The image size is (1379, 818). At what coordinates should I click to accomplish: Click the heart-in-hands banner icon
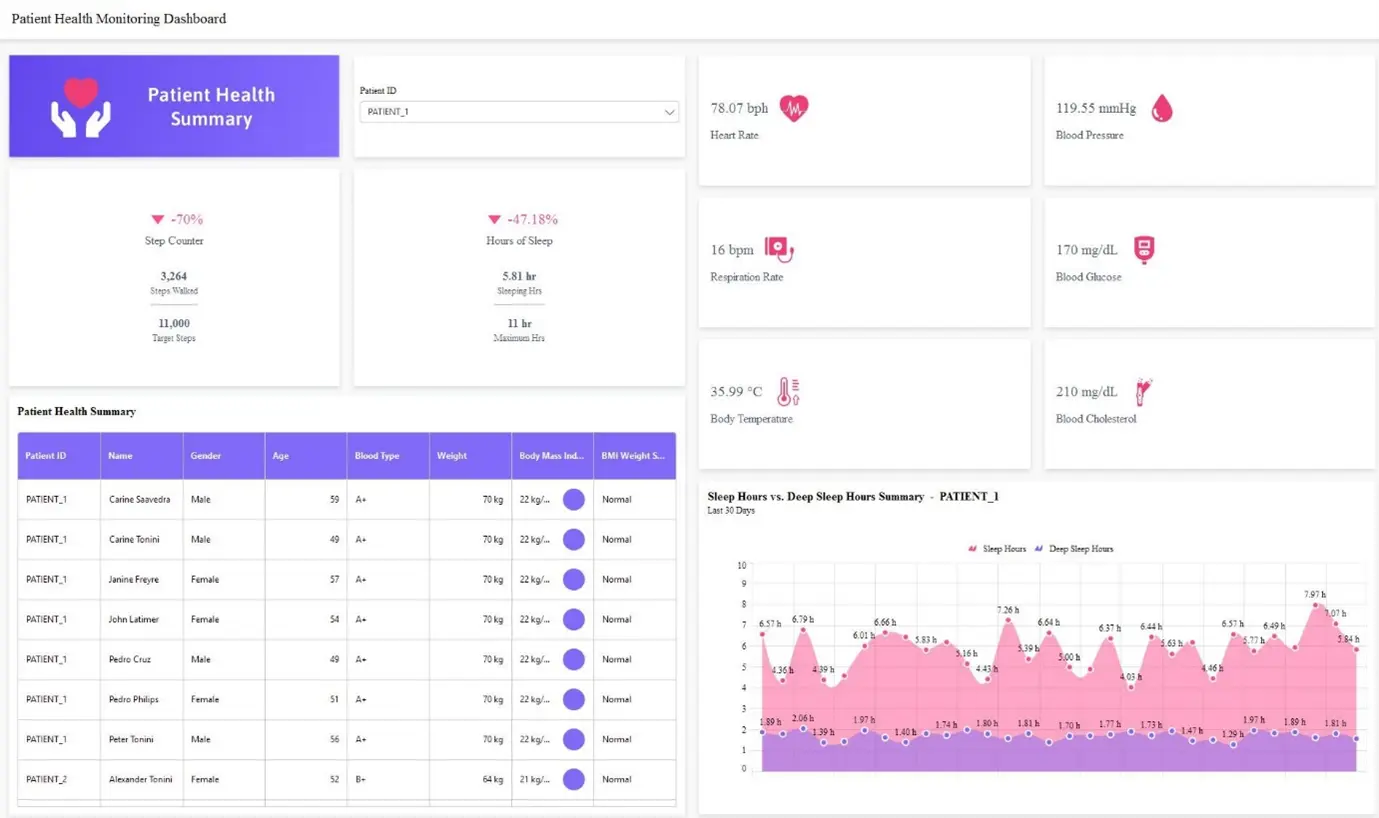79,105
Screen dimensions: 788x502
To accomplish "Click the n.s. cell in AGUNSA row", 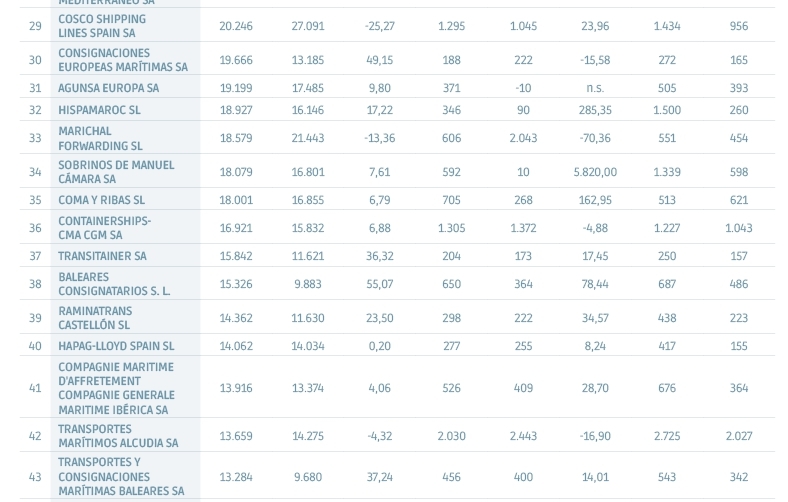I will (x=595, y=88).
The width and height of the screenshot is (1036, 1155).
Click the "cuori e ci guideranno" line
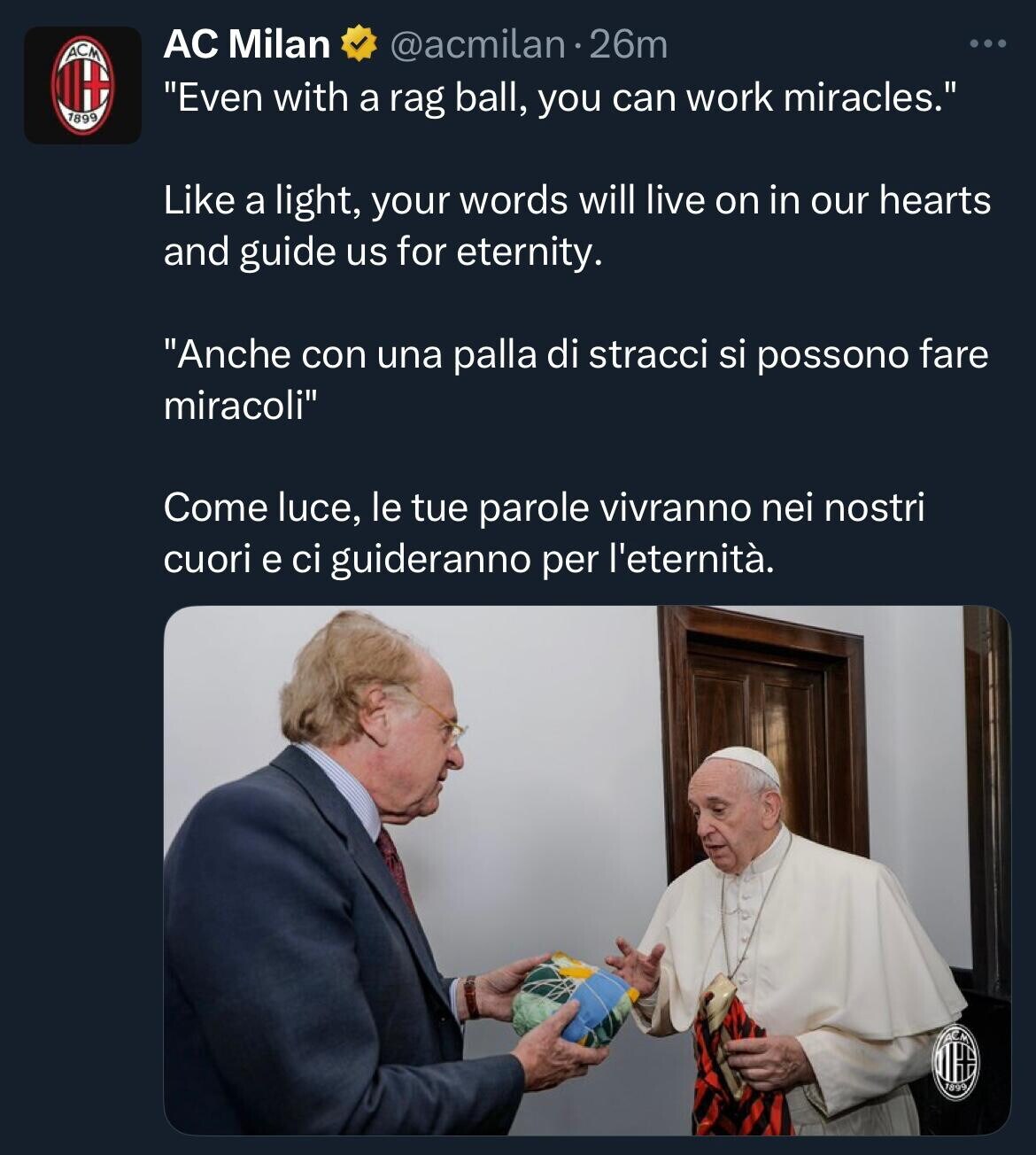468,560
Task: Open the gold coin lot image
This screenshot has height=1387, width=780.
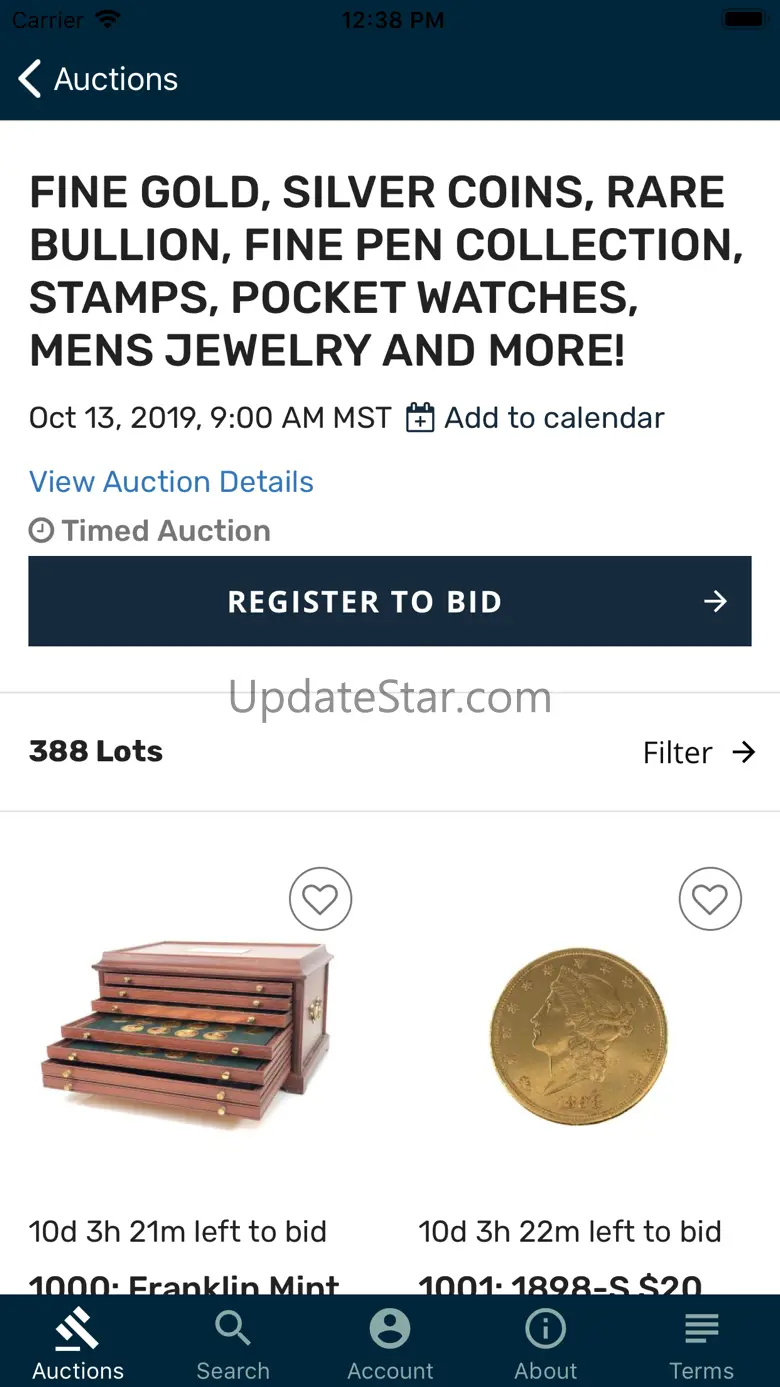Action: (x=578, y=1036)
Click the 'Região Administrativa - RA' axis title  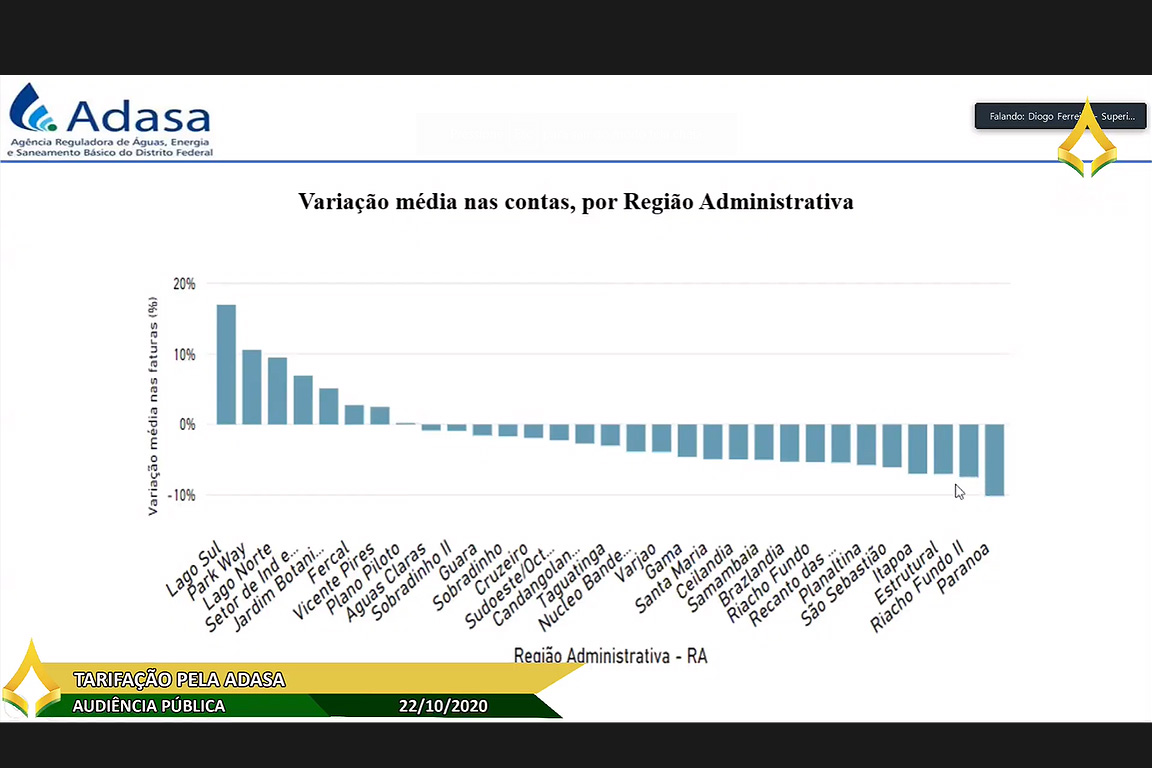[610, 656]
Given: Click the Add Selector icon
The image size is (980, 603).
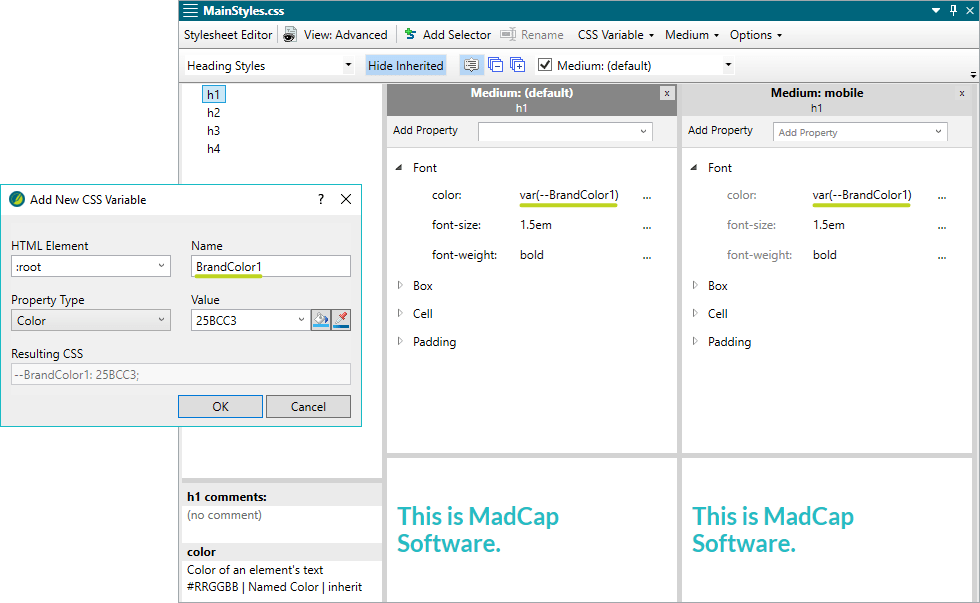Looking at the screenshot, I should [x=410, y=34].
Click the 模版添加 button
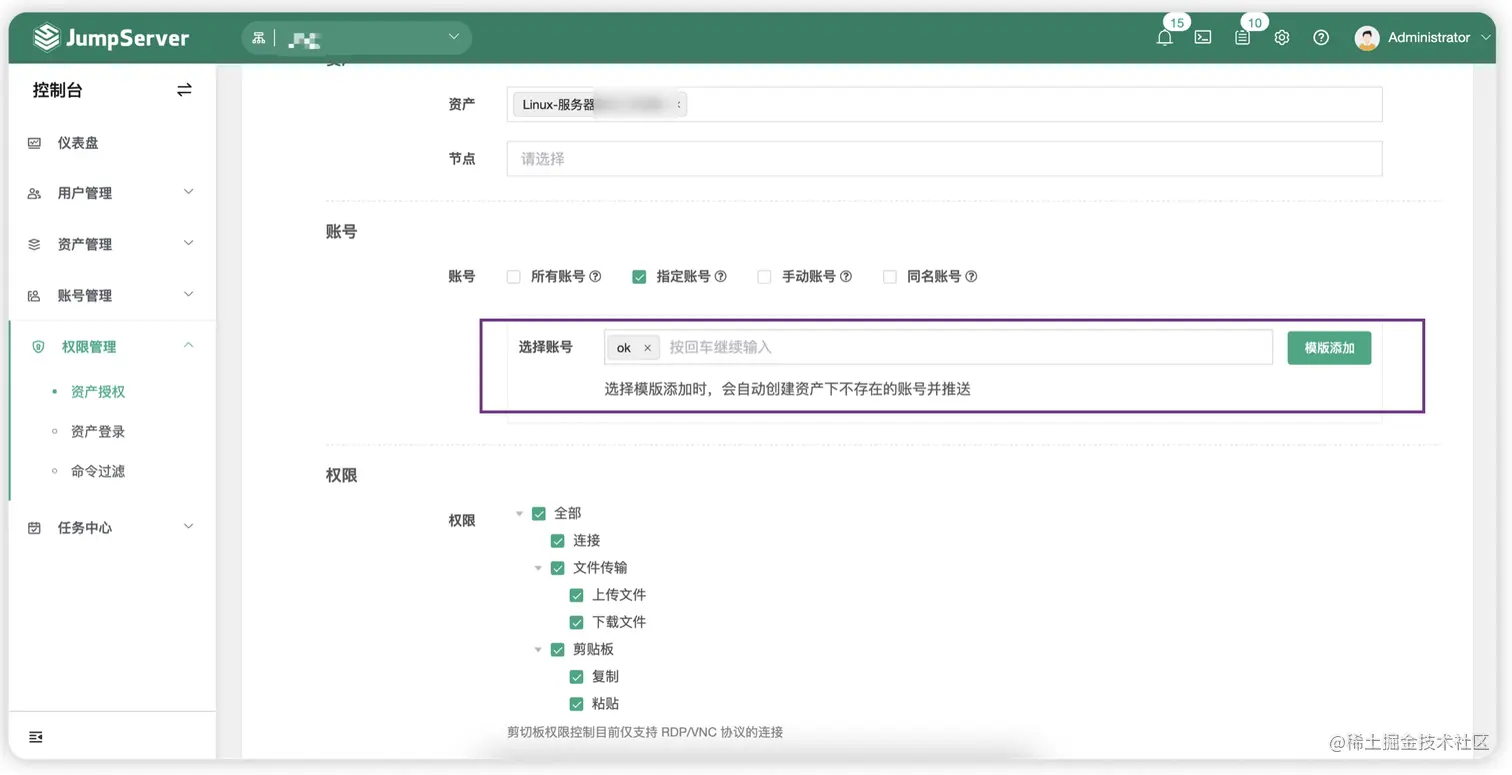The height and width of the screenshot is (775, 1512). tap(1329, 347)
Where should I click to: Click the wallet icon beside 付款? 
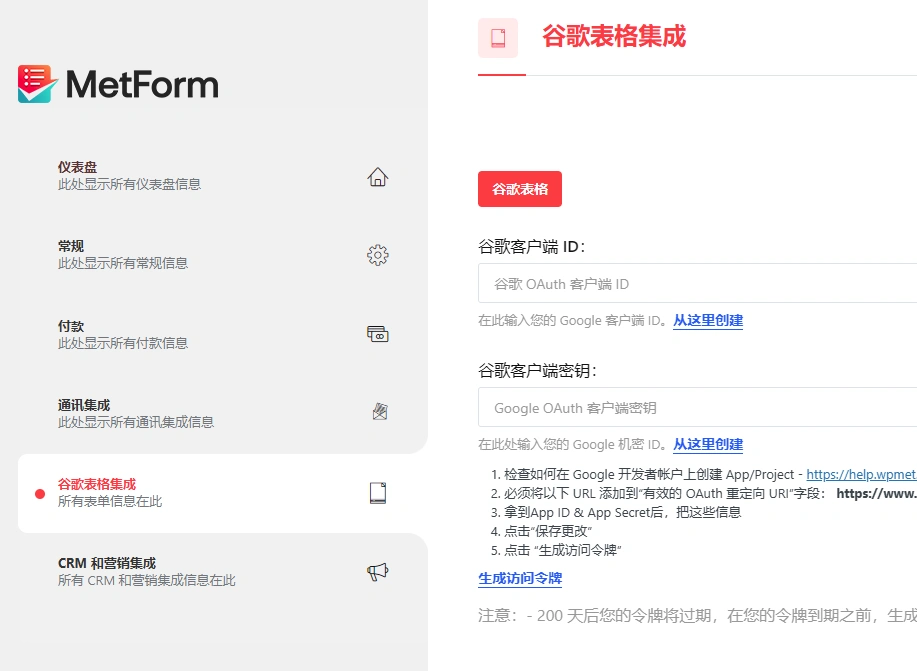click(377, 335)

----------------------------------------

## [Aim of the exercise]
Set down exactly, and only, the lines from the one holding "Click the 模版添加 button" to the end of the records above, leaving every picture out.

## [Output]
Click the 模版添加 button
The height and width of the screenshot is (775, 1512). tap(1329, 347)
Where should I click to: Click the wallet icon beside 付款? 
click(377, 335)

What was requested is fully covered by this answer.